Sometimes the only relief seems to be in finding something to laugh about.
I know what you mean about hoping you aren’t transsexual.
I’ve just been thinking along the ‘try out crossdressing to see if it will help get rid of the fog’ idea… sigh..
The only good news here for me is the seventeen years bit… let’s see that will make me about seventy-five. Maybe by then it will have gone away???? LOL
Yes, it’s funny how both of those jokes can be true. I didn’t do any real cross-dressing until I was already on a path I couldn’t yet admit to (so much of what you wrote is familiar to me!), but all it showed me was that cross-dressing wasn’t going to “relieve my tension” or “let me relax.” It never felt that way. It simply felt appropriate. It wasn’t too long before I realized that I was indeed transsexual.
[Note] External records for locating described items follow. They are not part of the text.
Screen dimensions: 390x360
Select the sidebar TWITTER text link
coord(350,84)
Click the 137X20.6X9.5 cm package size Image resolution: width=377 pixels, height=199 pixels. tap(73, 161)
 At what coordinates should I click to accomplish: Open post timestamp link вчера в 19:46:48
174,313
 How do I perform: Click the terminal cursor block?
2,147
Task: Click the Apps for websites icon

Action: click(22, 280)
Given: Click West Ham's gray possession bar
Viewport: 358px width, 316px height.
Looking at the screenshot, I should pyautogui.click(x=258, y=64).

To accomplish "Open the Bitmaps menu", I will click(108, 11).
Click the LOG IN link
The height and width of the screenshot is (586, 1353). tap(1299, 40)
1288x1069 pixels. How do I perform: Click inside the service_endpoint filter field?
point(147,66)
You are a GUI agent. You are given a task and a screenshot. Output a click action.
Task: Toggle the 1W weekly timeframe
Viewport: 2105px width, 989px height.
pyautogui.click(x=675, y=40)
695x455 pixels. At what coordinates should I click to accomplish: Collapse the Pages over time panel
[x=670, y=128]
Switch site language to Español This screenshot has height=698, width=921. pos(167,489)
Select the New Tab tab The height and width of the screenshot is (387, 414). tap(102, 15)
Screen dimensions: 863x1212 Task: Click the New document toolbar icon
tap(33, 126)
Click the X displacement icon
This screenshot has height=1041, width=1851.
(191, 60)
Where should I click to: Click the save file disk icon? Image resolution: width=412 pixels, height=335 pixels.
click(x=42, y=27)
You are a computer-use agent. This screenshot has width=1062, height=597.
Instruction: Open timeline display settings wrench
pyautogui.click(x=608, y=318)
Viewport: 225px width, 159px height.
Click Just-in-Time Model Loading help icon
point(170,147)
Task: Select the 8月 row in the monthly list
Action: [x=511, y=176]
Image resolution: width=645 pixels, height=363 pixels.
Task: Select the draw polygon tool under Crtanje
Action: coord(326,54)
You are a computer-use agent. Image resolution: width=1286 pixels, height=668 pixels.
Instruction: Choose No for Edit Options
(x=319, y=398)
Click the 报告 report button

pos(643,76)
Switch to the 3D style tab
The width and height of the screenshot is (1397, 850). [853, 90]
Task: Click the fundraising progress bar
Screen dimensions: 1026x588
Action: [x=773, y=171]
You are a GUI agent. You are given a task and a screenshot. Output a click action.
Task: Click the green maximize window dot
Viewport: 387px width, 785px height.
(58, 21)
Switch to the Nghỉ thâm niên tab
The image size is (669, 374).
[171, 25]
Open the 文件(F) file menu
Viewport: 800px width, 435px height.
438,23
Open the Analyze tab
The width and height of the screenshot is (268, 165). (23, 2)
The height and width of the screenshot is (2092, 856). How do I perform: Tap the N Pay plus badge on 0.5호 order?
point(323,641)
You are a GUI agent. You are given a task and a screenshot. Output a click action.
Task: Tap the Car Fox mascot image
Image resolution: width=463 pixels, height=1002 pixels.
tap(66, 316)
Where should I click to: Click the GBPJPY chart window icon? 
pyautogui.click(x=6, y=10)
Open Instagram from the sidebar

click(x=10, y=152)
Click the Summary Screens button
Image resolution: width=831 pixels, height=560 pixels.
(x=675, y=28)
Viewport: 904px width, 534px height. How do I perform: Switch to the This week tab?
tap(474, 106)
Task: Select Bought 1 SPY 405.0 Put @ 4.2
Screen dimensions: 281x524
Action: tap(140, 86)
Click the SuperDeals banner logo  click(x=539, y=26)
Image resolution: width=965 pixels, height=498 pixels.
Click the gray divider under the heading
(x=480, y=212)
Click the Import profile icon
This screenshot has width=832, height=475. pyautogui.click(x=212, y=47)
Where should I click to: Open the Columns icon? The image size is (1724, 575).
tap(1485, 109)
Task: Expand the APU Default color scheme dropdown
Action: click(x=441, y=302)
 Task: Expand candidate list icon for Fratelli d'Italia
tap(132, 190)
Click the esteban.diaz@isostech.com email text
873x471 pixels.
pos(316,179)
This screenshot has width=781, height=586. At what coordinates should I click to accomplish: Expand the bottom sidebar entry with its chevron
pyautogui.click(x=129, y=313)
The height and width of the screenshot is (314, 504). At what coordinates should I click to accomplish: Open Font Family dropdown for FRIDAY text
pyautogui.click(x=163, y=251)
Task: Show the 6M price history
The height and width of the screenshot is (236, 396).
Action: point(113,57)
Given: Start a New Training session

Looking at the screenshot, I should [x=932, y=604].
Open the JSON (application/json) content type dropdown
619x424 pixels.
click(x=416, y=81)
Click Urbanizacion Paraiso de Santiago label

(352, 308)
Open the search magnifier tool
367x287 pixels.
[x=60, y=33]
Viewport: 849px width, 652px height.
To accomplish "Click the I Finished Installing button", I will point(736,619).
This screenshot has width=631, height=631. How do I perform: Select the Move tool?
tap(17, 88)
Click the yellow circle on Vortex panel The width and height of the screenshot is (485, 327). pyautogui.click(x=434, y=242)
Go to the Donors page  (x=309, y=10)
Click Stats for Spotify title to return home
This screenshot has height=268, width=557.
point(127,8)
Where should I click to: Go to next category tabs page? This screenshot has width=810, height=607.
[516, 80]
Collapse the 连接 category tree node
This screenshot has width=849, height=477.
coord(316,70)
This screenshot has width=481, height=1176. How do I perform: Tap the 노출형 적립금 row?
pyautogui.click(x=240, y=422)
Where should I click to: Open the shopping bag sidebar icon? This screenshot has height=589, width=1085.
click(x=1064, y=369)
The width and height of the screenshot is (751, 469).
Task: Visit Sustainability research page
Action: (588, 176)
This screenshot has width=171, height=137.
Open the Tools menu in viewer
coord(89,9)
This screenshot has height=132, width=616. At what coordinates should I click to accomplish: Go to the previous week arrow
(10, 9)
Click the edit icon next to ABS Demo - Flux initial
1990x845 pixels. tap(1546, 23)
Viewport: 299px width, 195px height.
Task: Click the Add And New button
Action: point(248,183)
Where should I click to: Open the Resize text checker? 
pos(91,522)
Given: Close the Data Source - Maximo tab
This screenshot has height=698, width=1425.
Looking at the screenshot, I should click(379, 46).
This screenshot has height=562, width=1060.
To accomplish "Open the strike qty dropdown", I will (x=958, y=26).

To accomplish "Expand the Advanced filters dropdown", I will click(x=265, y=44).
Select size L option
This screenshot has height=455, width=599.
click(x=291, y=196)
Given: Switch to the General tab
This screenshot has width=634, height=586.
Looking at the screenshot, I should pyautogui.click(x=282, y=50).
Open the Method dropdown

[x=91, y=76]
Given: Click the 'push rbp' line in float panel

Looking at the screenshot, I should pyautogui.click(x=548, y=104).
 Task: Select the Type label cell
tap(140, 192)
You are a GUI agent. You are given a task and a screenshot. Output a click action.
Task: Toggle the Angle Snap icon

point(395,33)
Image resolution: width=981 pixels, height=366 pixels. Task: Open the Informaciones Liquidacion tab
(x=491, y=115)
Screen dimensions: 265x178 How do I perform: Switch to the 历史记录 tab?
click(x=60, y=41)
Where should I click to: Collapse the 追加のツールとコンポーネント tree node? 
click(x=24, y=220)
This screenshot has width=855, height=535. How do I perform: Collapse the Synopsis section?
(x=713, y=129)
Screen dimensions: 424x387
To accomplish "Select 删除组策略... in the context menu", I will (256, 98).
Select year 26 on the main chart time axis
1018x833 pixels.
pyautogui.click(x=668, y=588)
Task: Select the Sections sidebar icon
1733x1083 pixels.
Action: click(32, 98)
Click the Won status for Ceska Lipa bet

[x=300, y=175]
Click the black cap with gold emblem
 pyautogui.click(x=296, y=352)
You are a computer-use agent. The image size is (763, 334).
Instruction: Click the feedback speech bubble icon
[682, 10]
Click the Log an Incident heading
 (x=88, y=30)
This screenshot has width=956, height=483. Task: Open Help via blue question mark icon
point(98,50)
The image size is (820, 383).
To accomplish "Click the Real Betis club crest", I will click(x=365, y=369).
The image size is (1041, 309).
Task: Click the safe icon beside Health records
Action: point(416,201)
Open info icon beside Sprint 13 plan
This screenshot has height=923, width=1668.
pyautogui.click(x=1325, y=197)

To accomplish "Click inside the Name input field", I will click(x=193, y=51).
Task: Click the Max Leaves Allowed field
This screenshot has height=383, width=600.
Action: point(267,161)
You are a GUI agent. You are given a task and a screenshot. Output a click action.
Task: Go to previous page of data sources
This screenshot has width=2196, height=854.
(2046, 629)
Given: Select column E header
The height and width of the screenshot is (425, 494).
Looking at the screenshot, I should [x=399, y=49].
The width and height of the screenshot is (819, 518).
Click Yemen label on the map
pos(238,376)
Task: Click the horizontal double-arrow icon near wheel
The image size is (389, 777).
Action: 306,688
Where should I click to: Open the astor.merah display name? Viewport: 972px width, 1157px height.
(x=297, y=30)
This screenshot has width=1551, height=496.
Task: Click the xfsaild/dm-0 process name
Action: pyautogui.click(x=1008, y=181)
And that realization seemed to have taken the sting out of being what I really had hoped I wasn’t.
The cross-dressers I spent time with when I was first exploring were very helpful to me, and really nice people, but I never understood what made them tick and still don’t.
Wow am I glad I found your blog, and more specifically this post!
Diana, first of all I wanted to say you are beautiful!
Me, I’m 24 now and for the last couple of years I’ve been exploring and revisiting chapters of my early life to put into perspective what I feel today.
Although I told my mother as a child I felt and had wanted to be a woman, I fought hard to forget and overcome my feminine tendencies that she so much kept in check. But of course, it’s just returned stronger than ever.
So although I am pretty certain of who I am, I would definitely be the kind of transsexual who never cross-dressed before transition. (And I have, but so few times it doesn’t even count!)
And so, I think I will begin soon. I’m happy to have found this place.
Thank you.
Thank you very much, and welcome. I hope your exploration helps you resolve any lingering doubts so that you can learn to be yourself free of conflict.